Semi-Markov Reinforcement Learning for City-Scale EV Ride-Hailing with Feasibility-Guaranteed Actions

2026-04-28Artificial Intelligence

Artificial Intelligence
AI summary

The authors study how to manage city-wide fleets of electric ride-hailing vehicles, focusing on when and where to send vehicles, recharge them, and handle limited charger capacities and power grid constraints. They model this as a complex decision process with mixed actions and use a smart system that plans intentions while strictly obeying charging and power limits. To handle uncertain demand and travel times, the authors use a robust reinforcement learning method that accounts for spatial correlations in data. Testing on real NYC taxi data shows their approach earns more profit than several existing algorithms without overloading the power grid.

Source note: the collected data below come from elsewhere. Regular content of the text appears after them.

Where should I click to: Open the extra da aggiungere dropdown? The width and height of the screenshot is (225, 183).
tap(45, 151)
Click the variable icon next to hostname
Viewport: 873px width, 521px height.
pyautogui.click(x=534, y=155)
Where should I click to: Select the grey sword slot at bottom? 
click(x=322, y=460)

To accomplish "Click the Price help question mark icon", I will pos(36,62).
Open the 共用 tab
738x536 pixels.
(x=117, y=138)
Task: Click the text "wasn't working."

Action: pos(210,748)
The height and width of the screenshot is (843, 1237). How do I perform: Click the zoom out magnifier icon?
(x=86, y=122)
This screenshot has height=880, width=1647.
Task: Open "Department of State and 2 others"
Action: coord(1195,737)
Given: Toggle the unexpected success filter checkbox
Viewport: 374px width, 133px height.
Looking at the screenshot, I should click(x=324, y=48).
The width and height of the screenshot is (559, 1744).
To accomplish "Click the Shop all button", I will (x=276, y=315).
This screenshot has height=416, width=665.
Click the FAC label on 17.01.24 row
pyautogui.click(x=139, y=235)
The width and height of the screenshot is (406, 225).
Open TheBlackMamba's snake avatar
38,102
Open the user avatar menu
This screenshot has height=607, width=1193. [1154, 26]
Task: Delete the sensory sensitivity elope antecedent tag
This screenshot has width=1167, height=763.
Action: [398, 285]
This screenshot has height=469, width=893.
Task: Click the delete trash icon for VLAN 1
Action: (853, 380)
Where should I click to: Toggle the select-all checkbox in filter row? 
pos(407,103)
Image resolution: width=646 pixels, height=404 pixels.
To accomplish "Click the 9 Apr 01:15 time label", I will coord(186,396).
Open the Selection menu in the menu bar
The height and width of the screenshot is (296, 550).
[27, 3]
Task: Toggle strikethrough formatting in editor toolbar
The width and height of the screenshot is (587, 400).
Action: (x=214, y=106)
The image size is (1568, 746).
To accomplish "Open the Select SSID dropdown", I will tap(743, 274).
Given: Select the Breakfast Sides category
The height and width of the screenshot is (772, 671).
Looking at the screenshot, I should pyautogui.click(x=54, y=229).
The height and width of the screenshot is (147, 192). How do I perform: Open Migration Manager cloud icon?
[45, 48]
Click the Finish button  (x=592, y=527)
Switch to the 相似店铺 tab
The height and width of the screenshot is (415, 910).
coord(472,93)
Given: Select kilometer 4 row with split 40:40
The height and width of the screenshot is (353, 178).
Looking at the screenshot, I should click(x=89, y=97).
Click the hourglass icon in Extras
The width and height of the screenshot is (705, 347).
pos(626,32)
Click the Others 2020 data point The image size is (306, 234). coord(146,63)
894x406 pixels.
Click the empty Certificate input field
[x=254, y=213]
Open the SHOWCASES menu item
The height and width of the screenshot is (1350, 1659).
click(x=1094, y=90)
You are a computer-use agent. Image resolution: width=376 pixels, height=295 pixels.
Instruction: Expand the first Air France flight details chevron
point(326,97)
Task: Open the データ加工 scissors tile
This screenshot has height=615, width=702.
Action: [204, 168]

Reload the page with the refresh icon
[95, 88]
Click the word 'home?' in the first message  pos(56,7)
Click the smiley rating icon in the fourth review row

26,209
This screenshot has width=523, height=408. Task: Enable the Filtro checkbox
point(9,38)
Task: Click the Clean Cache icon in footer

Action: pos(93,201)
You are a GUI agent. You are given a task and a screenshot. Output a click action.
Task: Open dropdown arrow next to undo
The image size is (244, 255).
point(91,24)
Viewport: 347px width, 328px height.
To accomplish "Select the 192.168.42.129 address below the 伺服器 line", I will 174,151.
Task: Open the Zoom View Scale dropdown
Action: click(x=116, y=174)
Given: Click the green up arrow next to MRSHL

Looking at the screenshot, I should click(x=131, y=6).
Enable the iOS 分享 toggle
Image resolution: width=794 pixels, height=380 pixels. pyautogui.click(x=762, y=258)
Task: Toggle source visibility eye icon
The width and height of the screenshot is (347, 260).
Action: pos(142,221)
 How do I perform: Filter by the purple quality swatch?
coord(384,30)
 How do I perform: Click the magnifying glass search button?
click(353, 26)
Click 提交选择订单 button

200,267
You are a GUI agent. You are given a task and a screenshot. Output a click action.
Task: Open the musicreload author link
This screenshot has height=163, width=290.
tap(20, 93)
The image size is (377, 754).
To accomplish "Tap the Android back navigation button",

electric-vehicle (EV) fleetssemi-Markov decision process (semi-MDP)mixed-integer linear program (MILP)reinforcement learning (RL)Soft Actor-Critic (SAC)Graph Convolutional Network (GCN)Wasserstein ambiguity setspatial correlationsfeeder limitsride-hailing dispatch
Authors
An Nguyen, Hoang Nguyen, Phuong Le, Hung Pham, Cuong Do, Laurent El Ghaoui
Abstract
We study city-scale control of electric-vehicle (EV) ride-hailing fleets where dispatch, repositioning, and charging decisions must respect charger and feeder limits under uncertain, spatially correlated demand and travel times. We formulate the problem as a hex-grid semi-Markov decision process (semi-MDP) with mixed actions -- discrete actions for serving, repositioning, and charging, together with continuous charging power -- and variable action durations. To guarantee physical feasibility during both training and deployment, the policy learns over high-level intentions produced by a masked, temperature-annealed actor. These intentions are projected at every decision step through a time-limited rolling mixed-integer linear program (MILP) that strictly enforces state-of-charge, port, and feeder constraints. To mitigate distributional shifts, we optimize a Soft Actor--Critic (SAC) agent against a Wasserstein-1 ambiguity set with a graph-aligned Mahalanobis ground metric that captures spatial correlations. The robust backup uses the Kantorovich--Rubinstein dual, a projected subgradient inner loop, and a primal--dual risk-budget update. Our architecture combines a two-layer Graph Convolutional Network (GCN) encoder, twin critics, and a value network that drives the adversary. Experiments on a large-scale EV fleet simulator built from NYC taxi data show that PD--RSAC achieves the highest net profit, reaching \$1.22M, compared with \$0.58M--\$0.70M for strong heuristic, single-agent RL, and multi-agent RL baselines, including Greedy, SAC, MAPPO, and MADDPG, while maintaining zero feeder-limit violations.